Hubo un tiempo en el que regalaba oportunidades, es decir, no apretaba el gatillo por el absurdo morbo de ver qué ocurriría después. Después, claro, no ocurría nada, así que el libro -que en la página ciento treinta y dos ya pintaba fatal- empeoraba más en cada línea. Sin embargo continué tal cual, dando oportunidades y creyéndome un perdonavidas hasta que fruncí el ceño y escupí un se acabó del tamaño de mis frustraciones.
Total, que hoy leo cuatro páginas, pongamos que hasta seis, y si no acabo en la lona, largo a largo, abatido por un coñazo en la nariz digno de páginas alucinantes, el coñazo lo doy yo. No valen nombres, trayectorias, premios o cuanto supone trampolines hacia la excelencia, de modo que he recibido buenos directos al mentón, numerosos conteos hasta diez y yo ahí, fuera de combate, tirado sin remedio y sin mínima esperanza de ponerme en pie. Pero también he dado lo mío, no faltaba más, como cierto gancho al hígado que una vez le obsequié a Conrad o un soberano martillazo que se estrelló en la mandíbula de Onetti.
Se cuenta y no se cree, pero los libros son como la gente, con sus tics, sus manías, su personalidad de cielos o de infiernos y qué te puedo decir, hacen falta años para percatarse y otro tanto para atreverte a lanzar tus propios golpes.
Uno que se llevó las palmas en el universo de ejemplares maniáticos fue Cujo, del señor Stephen King. Un texto exigente, dime tú si no, pues cada diez páginas te obliga a ir por un tazón de valeriana y al llegar a la cien debes correr por un Lexotanil. Algo parecido me ocurrió con Saramago, pero en tono diferente. El Gordo de Navidad cayó en El año de la muerte de Ricardo Reis, que en plena inexistencia o existencia a medias de comas o puntos o signos de interrogación o admiración, saco de gatos como ninguno, cada veintitrés líneas procura, con sus tics acribillándote las sienes, una sed desesperante y una deshidratación tal que te hace dejar el ejemplar, tomarte cuatro vasos de agua, seguir con una larga ducha, todo para repetir el ciclo hasta que terminas el libro.

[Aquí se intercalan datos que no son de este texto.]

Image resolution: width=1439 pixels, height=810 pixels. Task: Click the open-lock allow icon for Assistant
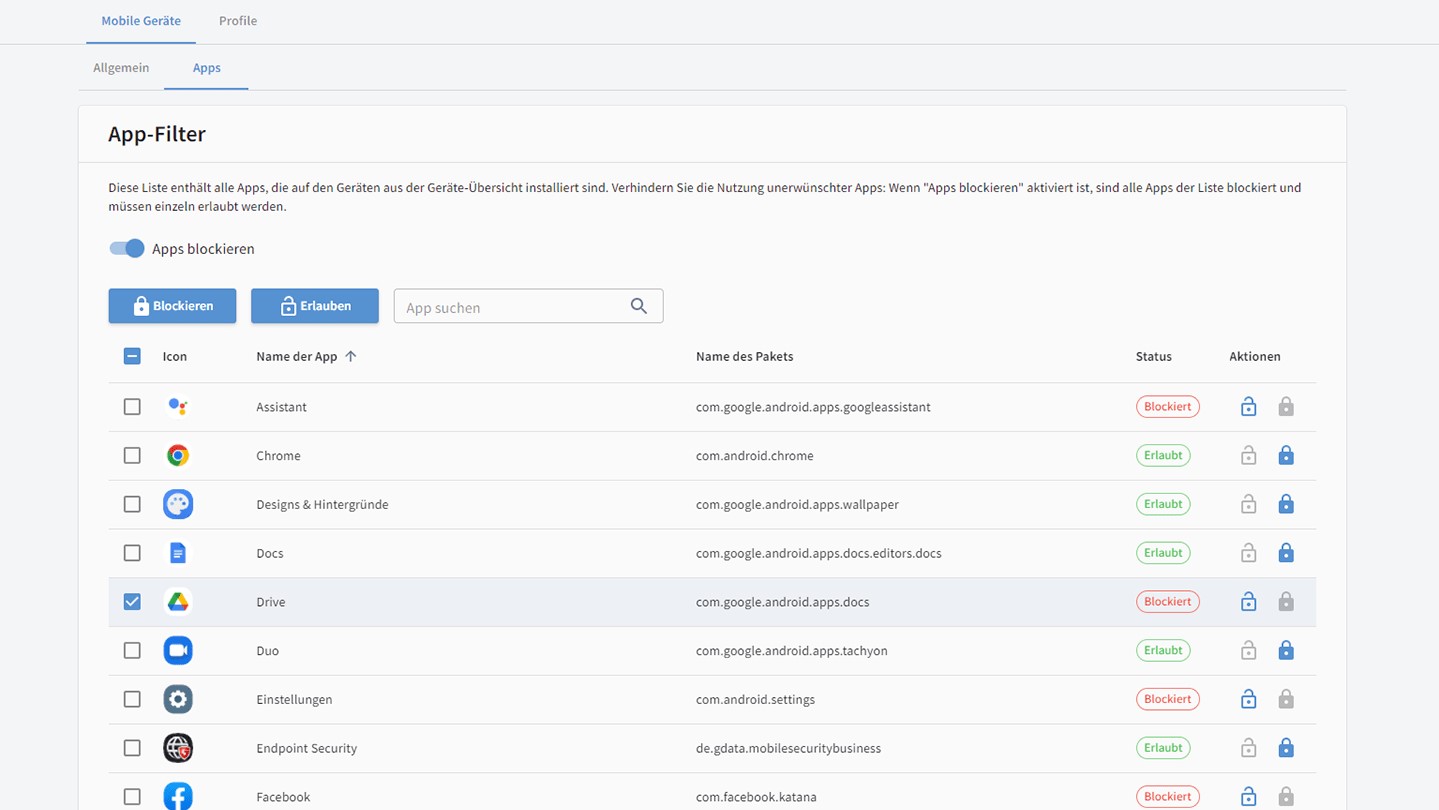pyautogui.click(x=1248, y=407)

Sumo y sigo porque hay de todo. Del mismo Saramago ahí tienes su Cuadernos de Lanzarote, parecido en calidad de tics al anterior pero al revés. En éste la manía emerge redoblada, hechizo como salido del mismísimo Merlín, puesto que de las setecientas páginas recibes coñazo tras coñazo tras coñazo tras coñazo en la nariz, uno peor que el otro, produciéndose la paradoja de las paradojas: acabas en el suelo, magullado y sangrante, y quieres más, más de ese libro que al volverlo a abrir lo encuentras todavía mejor.
Podría dar más ejemplos pero qué va, no tengo vocación de fastidioso. Con esto basta y digo que queda demostrado cuanto he largado hasta aquí. Los libros son como las personas, eso es. Pero cuidado, en proporciones que no son equivalentes. Mucha gente, pero mucha, está cargada de tics, idéntica a los libros, pero en ella casi siempre lo maniático se retuerce a placer en su negro círculo sin fin, en su versión más lóbrega y sombría, mientras que en El otoño del patriarca, Pedro Páramo, Rayuela o El Aleph fíjate que sucede lo contrario.
No sé si me comprendes, Méndez, pero la verdad que llevo escrita ni amerita más papel ni exige mayores discusiones. Tú verás. Mientras tanto feliz día.